Today, the Biden Administration greenlit the U.S. Department of Labor’s (DOL) investment advice rule, which will hamper the efforts of millions of workers and retirees to achieve a secure and dignified retirement.
DOL attempted a substantially similar rule in 2016, resulting in over 10 million retirement account owners, with over $900 billion in retirement savings, losing access to their preferred financial professionals.
Thankfully, a federal court found that DOL did not have the authority to adopt that rule and vacated it in 2018. DOL is now trying again, despite that court ruling and in denial of the harm it will cause for many retirement savers.
A 2021 study showed that adopting a substantially similar rule to DOL’s 2016 effort would reduce the accumulated retirement savings of 2.7 million individuals with incomes below $100,000 by approximately $140 billion over ten years. It would also increase the wealth gap for Black and Latino workers and retirees by about 20 percent.
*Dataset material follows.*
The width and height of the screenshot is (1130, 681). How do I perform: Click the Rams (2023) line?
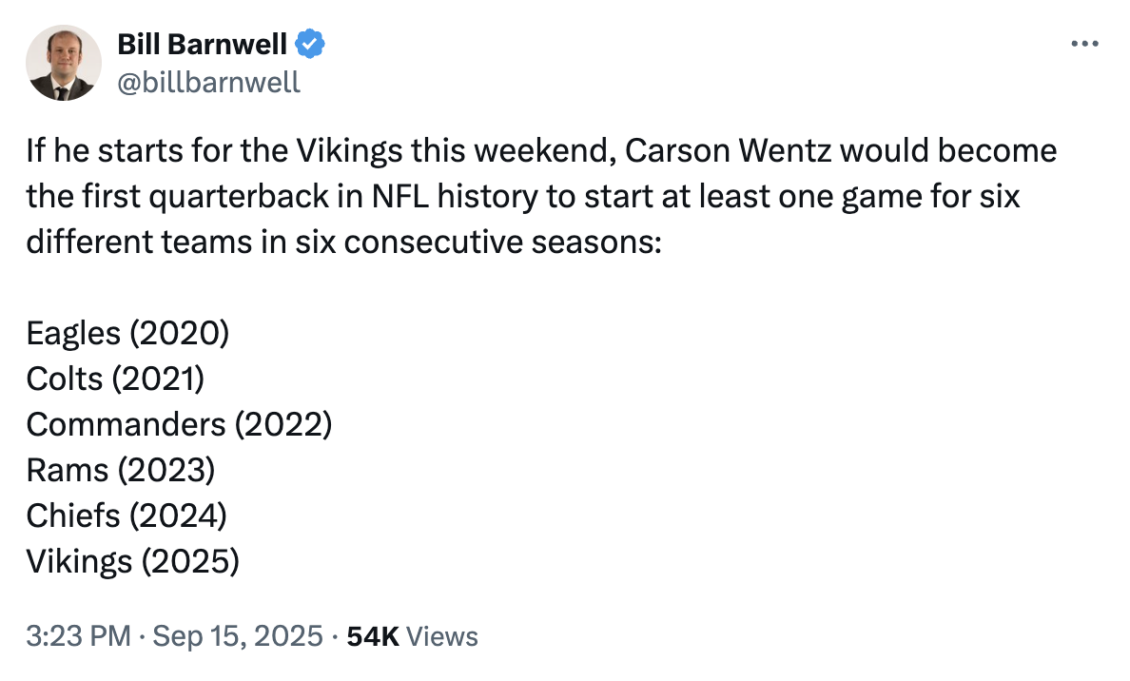pos(121,470)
These are hardships that today’s workers and retirees cannot afford. Retirement saving in the modern era rests on workers’ shoulders, often through workplace defined contribution plans, as private sector defined benefit pensions have declined.
More than ever, consumers need access to knowledgeable financial professionals who can help create a holistic retirement plan through strategies and solutions, including annuities, that produce protected, sustainable income for as long as they live.
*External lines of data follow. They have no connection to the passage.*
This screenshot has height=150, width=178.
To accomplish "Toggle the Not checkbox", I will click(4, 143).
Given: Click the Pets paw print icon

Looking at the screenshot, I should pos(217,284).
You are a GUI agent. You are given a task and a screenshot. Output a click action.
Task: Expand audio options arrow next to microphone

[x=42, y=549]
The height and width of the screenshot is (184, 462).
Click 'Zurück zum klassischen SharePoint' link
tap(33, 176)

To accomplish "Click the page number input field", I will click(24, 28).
Unfortunately, based on our preliminary review, it appears that the regulation will make it much more expensive and difficult, if not impossible, for many consumers to access reliable professional assistance.
Without such assistance, many retirement savers will struggle to understand and fully realize the benefits of the SECURE Act and the SECURE 2.0 Act, major bipartisan retirement reform measures recently enacted by Congress to expand opportunities to save for retirement and access to protected lifetime income solutions.
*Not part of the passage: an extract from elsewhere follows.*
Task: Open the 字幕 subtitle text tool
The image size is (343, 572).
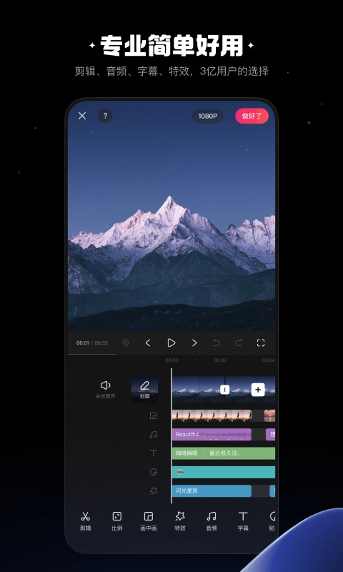Action: click(243, 521)
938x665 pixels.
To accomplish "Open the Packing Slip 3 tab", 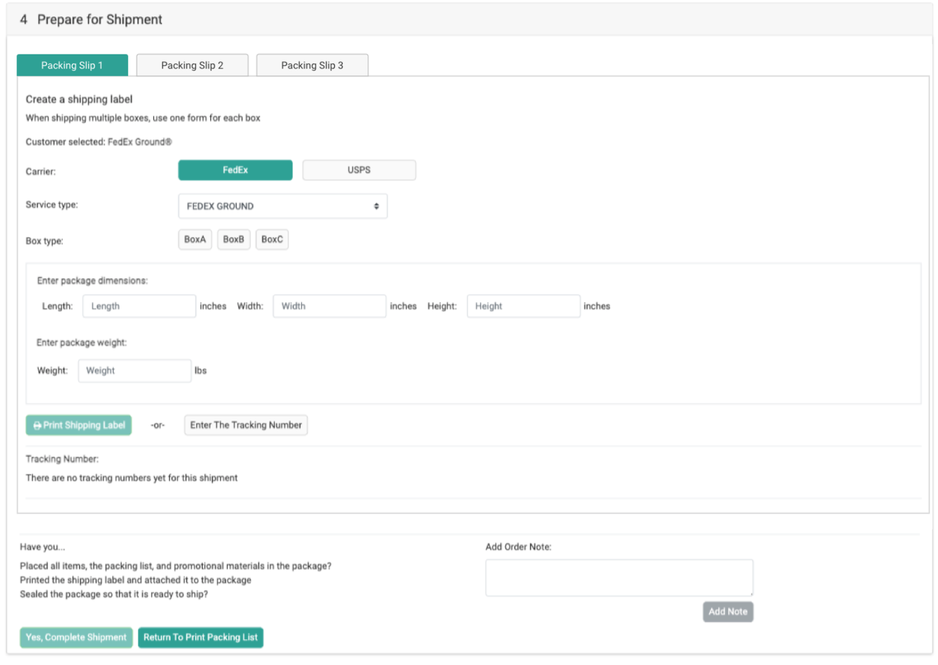I will point(312,65).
DOL has said it wants to ensure that “the existing regulatory structure…properly and uniformly protects the financial interests of retirement investors as Congress intended.” We share this objective, which is why we support the best interest rules adopted in recent years by the U.S. Securities and Exchange Commission (SEC) and the National Association of Insurance Commissioners (NAIC).
The SEC’s Regulation Best Interest applies nationwide, and the NAIC’s best interest model regulation has been adopted in forty-five states, covering more than 90 percent of the U.S. population. Adoption in the remaining states is expected in the coming months.
These rules require financial professionals to act in the best interest of their clients without putting their own interests ahead of clients.
There is no evidence that this enhanced and comprehensive framework, as it exists today, is not working effectively to protect retirement savers. Yet, DOL persists in inflicting an unnecessary, redundant, and harmful one-size-fits-all regulation.
Here at IRI, work is already underway to determine next steps. Our industry will always fight to protect the rights of workers, retirees, and their families to ensure that misguided government policies do not deprive them of access to retirement savings strategies, the choice of products to execute those strategies, and the right to choose their financial professional on terms that best fit their needs. You can count on that.